[WORK REQUEST] Your result should be the lines holding the word "handle", copied from the entries below.

GIVEN DATA below:

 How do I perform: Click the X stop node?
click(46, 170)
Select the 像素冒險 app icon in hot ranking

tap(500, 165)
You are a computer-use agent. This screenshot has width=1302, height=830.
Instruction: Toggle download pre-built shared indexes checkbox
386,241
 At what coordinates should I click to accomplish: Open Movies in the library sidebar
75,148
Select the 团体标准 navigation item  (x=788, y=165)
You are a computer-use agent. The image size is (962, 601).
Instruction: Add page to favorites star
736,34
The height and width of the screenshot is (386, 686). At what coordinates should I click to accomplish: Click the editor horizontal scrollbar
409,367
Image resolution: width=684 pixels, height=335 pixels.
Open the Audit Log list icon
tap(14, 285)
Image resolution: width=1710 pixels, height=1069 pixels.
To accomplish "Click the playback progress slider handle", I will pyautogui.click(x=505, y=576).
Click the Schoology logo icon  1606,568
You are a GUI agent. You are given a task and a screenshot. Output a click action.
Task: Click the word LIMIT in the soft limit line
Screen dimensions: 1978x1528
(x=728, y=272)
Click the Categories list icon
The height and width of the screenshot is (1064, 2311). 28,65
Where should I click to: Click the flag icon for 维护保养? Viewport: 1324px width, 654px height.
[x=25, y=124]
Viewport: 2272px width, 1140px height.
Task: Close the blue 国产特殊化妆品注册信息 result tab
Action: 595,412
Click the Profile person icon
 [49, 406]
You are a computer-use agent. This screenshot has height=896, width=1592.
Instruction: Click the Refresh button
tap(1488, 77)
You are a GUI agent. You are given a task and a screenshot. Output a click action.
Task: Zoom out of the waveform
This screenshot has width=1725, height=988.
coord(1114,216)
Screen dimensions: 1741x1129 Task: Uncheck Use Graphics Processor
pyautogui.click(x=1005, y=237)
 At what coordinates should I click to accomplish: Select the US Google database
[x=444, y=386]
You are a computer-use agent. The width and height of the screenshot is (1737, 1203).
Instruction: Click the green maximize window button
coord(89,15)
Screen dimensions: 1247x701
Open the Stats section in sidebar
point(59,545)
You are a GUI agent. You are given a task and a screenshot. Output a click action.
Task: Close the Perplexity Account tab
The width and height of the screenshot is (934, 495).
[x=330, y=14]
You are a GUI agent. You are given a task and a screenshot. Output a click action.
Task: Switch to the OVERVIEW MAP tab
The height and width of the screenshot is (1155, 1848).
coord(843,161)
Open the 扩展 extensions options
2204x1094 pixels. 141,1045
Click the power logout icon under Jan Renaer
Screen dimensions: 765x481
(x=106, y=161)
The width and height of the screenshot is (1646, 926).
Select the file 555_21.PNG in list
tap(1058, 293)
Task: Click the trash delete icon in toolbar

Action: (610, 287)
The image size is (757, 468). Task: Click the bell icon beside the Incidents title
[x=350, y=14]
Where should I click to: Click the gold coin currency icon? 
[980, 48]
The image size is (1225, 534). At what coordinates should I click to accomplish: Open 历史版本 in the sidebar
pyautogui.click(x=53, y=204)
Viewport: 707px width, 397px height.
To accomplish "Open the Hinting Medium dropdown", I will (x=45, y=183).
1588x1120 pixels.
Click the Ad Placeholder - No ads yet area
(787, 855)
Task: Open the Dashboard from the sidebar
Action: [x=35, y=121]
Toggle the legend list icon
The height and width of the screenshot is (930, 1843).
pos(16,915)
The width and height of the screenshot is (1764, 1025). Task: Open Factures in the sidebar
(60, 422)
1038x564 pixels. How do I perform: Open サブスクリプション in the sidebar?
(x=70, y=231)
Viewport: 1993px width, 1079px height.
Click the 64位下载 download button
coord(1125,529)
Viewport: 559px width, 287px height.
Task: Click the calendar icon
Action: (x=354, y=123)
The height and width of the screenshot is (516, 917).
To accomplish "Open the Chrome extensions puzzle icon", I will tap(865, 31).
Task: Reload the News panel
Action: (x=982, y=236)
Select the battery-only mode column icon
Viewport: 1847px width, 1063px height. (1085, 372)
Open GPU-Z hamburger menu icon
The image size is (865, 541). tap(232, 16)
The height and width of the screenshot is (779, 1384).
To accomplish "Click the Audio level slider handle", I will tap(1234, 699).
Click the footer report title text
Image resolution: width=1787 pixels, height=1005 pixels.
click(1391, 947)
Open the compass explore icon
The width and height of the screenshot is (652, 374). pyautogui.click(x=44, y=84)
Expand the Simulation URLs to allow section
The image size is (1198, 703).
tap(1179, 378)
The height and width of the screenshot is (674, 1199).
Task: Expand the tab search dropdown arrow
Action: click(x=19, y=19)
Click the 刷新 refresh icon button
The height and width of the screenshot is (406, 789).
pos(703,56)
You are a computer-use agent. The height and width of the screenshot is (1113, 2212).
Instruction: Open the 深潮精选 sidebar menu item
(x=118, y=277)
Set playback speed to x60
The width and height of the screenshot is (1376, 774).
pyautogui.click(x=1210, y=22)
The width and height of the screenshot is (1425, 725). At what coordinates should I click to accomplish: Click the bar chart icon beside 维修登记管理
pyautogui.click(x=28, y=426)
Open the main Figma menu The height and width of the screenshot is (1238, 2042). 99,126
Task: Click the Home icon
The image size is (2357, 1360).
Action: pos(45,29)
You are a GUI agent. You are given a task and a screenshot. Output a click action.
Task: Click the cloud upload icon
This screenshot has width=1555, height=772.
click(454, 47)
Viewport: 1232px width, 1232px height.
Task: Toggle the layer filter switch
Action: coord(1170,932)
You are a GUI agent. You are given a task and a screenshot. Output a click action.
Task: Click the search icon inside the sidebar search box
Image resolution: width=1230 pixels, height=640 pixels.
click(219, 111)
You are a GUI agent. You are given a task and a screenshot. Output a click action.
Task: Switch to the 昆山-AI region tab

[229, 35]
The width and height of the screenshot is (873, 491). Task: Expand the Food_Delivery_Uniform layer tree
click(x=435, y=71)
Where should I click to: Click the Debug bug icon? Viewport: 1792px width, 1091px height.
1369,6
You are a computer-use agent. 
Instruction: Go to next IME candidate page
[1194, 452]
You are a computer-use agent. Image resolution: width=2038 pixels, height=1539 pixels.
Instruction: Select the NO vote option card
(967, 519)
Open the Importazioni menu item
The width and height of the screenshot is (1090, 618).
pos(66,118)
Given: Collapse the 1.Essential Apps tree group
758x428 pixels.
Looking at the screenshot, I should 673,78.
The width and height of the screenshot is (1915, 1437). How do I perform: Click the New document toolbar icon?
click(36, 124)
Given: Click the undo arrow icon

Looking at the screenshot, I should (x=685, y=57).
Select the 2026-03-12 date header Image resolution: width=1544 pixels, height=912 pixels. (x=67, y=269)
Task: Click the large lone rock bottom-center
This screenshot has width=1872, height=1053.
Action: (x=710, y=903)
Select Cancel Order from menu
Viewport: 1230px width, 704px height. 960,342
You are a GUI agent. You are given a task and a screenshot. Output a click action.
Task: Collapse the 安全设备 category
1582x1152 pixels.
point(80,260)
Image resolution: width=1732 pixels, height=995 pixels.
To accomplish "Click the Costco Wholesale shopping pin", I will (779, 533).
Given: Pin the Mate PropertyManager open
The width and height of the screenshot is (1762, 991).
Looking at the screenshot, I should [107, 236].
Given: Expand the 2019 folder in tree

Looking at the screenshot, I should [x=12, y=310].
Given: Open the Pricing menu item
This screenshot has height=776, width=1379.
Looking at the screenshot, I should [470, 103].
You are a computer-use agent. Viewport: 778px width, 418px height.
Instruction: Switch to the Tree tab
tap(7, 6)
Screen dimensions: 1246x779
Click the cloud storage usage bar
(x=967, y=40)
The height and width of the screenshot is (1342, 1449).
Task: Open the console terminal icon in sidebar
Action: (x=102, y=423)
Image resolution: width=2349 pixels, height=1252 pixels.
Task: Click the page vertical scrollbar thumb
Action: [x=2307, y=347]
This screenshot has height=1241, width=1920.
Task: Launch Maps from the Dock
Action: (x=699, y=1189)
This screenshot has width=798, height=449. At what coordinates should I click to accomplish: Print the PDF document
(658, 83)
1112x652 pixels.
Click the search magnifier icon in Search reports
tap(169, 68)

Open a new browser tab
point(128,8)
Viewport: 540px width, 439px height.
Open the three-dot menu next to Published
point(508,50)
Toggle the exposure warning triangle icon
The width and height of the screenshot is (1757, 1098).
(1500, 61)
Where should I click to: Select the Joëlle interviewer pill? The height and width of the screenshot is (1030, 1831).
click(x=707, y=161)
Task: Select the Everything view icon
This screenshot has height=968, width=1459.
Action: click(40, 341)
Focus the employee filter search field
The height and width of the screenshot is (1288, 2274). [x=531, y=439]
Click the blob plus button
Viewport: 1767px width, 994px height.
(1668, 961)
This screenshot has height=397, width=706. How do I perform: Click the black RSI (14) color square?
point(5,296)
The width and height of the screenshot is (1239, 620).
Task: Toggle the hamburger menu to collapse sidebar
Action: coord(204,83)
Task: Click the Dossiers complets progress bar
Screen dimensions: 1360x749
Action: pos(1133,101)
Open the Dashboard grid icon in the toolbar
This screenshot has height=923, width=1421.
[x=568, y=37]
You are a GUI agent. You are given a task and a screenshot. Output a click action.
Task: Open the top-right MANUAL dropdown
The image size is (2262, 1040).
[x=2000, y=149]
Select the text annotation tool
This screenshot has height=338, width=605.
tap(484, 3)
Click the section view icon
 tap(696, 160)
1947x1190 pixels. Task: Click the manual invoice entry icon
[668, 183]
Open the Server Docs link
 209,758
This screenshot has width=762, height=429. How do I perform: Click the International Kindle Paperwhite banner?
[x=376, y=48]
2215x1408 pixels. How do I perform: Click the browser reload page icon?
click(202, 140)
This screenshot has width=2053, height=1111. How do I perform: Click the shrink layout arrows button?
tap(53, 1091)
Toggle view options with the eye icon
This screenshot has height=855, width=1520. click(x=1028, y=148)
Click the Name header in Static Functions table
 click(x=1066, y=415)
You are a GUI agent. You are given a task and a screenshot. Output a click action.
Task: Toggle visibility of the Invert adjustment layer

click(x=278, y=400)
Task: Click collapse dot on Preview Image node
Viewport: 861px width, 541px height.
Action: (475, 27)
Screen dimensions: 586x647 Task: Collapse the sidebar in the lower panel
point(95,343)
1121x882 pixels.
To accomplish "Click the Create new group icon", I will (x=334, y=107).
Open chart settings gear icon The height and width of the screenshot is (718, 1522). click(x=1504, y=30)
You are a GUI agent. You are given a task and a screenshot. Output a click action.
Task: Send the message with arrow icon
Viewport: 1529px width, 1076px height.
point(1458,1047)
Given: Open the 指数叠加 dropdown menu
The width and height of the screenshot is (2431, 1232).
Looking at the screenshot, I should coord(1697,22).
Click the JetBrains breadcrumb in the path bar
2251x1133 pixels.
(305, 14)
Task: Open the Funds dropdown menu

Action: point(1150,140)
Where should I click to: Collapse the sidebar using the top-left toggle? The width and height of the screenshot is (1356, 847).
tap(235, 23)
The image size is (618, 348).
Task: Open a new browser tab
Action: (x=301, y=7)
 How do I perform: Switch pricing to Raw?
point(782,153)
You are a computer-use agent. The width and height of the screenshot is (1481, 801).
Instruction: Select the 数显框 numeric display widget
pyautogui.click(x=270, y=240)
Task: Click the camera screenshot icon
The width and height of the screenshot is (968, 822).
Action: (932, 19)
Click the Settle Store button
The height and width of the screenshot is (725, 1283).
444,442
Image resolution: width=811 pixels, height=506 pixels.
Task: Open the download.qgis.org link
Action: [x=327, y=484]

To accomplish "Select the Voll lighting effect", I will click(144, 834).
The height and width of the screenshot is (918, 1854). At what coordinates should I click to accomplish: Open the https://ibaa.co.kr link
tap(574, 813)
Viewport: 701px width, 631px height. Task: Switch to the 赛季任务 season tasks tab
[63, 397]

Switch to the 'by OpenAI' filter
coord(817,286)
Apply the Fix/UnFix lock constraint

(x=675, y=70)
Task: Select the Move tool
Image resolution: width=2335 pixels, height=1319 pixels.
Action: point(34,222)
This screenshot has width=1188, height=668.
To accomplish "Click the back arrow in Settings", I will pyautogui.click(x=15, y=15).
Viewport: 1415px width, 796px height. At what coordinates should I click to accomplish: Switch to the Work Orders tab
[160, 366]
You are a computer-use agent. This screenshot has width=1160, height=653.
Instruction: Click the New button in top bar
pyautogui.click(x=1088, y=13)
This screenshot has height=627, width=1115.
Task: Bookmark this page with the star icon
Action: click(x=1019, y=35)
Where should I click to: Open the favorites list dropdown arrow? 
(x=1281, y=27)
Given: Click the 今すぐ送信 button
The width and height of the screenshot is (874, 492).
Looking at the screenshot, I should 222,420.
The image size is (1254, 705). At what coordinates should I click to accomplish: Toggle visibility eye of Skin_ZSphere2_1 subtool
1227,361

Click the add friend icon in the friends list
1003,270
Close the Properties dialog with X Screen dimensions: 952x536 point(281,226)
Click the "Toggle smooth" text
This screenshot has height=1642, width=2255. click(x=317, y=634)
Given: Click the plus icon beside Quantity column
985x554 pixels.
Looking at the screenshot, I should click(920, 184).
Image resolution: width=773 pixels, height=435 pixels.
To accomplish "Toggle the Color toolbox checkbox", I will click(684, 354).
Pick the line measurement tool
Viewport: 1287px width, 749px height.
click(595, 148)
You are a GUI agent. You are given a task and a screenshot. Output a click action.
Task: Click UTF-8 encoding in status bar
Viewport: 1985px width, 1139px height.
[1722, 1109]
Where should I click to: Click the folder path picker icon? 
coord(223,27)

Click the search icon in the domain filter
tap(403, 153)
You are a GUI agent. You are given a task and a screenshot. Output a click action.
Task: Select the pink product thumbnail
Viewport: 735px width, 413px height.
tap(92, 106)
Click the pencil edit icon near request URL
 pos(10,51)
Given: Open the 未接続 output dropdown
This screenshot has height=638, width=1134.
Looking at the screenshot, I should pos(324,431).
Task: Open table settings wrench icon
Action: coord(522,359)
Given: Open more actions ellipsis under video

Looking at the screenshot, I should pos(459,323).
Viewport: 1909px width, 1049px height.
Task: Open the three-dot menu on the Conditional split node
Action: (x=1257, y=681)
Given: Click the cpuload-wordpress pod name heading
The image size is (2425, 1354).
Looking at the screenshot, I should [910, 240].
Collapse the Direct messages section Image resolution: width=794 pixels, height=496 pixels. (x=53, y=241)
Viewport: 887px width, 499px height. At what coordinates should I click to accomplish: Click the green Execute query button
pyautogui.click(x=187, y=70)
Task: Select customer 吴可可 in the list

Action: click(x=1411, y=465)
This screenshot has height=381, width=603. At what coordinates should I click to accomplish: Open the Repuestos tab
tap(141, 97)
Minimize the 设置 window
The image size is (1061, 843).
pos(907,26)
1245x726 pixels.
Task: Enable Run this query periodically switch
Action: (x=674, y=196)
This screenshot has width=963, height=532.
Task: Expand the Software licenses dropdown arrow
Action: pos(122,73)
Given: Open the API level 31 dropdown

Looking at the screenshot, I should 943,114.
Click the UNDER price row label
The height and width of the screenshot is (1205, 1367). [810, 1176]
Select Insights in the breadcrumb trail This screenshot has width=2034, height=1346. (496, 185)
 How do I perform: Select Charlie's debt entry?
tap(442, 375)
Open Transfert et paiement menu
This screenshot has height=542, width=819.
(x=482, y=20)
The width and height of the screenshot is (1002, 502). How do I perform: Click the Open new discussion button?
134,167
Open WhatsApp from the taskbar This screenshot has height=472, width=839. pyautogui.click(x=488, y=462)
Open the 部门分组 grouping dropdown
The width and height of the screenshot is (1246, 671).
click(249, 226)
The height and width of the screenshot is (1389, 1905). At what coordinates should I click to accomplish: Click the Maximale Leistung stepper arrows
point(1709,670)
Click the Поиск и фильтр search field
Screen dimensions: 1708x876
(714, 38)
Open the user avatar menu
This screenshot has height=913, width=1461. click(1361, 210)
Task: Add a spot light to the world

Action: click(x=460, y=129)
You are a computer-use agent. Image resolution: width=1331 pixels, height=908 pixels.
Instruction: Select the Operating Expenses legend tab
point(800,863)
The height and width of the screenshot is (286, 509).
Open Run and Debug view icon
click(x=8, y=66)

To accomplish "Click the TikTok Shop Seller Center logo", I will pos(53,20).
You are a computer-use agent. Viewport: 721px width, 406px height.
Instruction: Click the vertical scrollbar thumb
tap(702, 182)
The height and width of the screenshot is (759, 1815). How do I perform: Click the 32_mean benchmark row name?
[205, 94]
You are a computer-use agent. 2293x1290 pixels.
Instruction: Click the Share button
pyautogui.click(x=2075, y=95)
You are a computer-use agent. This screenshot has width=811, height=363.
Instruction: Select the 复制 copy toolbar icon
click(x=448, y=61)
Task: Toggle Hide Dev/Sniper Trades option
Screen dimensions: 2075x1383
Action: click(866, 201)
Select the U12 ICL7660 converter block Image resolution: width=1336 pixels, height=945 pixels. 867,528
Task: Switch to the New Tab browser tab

End of GIVEN DATA.

[REPLY TO THE TASK]
To accomplish "Click the playback progress slider handle", I will pyautogui.click(x=505, y=576).
To accomplish "Click the Audio level slider handle", I will tap(1234, 699).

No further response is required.